E não conseguia parar de chorar. Porque sim. Porque me lembro do sorriso do Zé Pedro. Fosse na Rock Rendez-Vous ou mais tarde no Johnny Guitar, ou fosse num daqueles fantásticos concertos em Lisboa nos anos ’80 e ’90 onde se encontravam sempre as mesmas caras, e o que lembro dele é sempre aquele sorriso. E não era um sorriso idiota, parvo, arrogante. Era o sorriso de um gajo simples e simpático, mesmo. Um gajo que não sendo a cara dos Xutos & Pontapés, era o gajo em que logo se pensava.
Finalmente os carros começaram a circular. Tinha os olhos embaciados e conduzia com a atenção redobrada. Não queria ter um acidente em véspera de Natal.

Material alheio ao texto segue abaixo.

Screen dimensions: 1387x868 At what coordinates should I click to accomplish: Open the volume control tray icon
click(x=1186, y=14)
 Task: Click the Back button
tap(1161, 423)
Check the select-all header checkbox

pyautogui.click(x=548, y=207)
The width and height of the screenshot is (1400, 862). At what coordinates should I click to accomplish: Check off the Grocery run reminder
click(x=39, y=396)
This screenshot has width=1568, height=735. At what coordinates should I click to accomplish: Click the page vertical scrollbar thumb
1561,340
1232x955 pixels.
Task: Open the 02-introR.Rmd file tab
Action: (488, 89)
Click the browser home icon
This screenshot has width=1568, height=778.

Mas peguei no iPod e procurei. Com um olho na estrada e outro no iPod, com uma mão no volante e outra à procura, lá descobri e coloquei nas colunas do carro o Sémen:
Sémen, Sémen, Sémen
Semente dum corpo que sai
Do corpo da gente.
Velha disputa do sexo
Nunca é quem se espera
Terá isso nexo.
Será menino ou menina
Ao pai pouco importa
É mais um anexo…
Cheguei a casa. Parei o carro e deixei-me lá ficar a ouvir o resto da música. E depois outras. As mais antigas. E pensei que comecei a assistir ao início do meu fim. A partir de agora, era a doer. Houve uma época de entradas na universidade. Uma época de casamentos. Uma época de nascimento dos filhos. Para uns chegou a vez dos netos. Para outros, a morte. E o caminho não nos deixa parar.